[Items from a dataset]
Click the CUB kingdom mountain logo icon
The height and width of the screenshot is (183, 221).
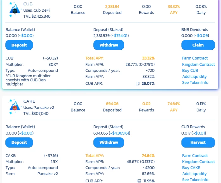[15, 9]
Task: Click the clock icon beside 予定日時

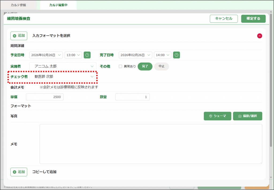Action: [x=87, y=55]
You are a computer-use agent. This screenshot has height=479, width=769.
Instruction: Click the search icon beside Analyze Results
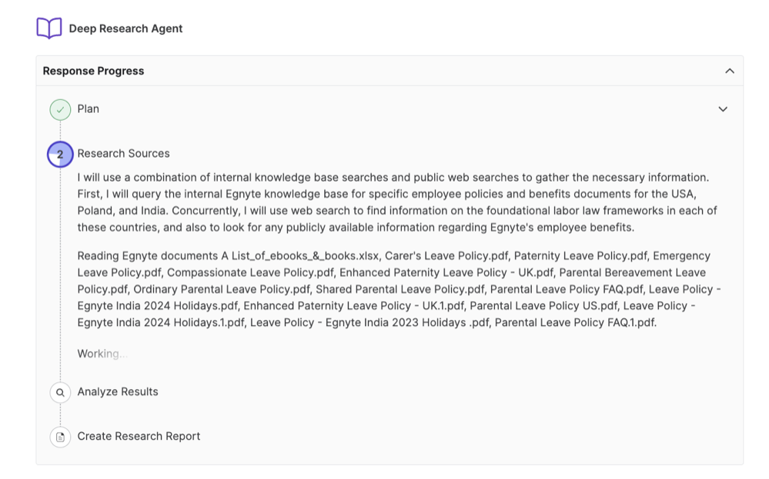point(60,392)
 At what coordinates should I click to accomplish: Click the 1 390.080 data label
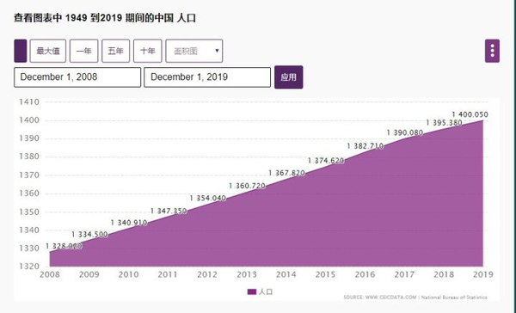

[Assignment]
Excluding pictures, copy exactly the lines from the line containing "The height and" through the last line of the data, inclusive.

[Solution to this task]
The height and width of the screenshot is (183, 221).
[15, 9]
Task: Click the clock icon beside 予定日時

Action: [x=87, y=55]
You are a computer-use agent. This screenshot has height=479, width=769.
Instruction: Click the search icon beside Analyze Results
point(60,392)
 At what coordinates should I click to accomplish: Click the 1 390.080 data label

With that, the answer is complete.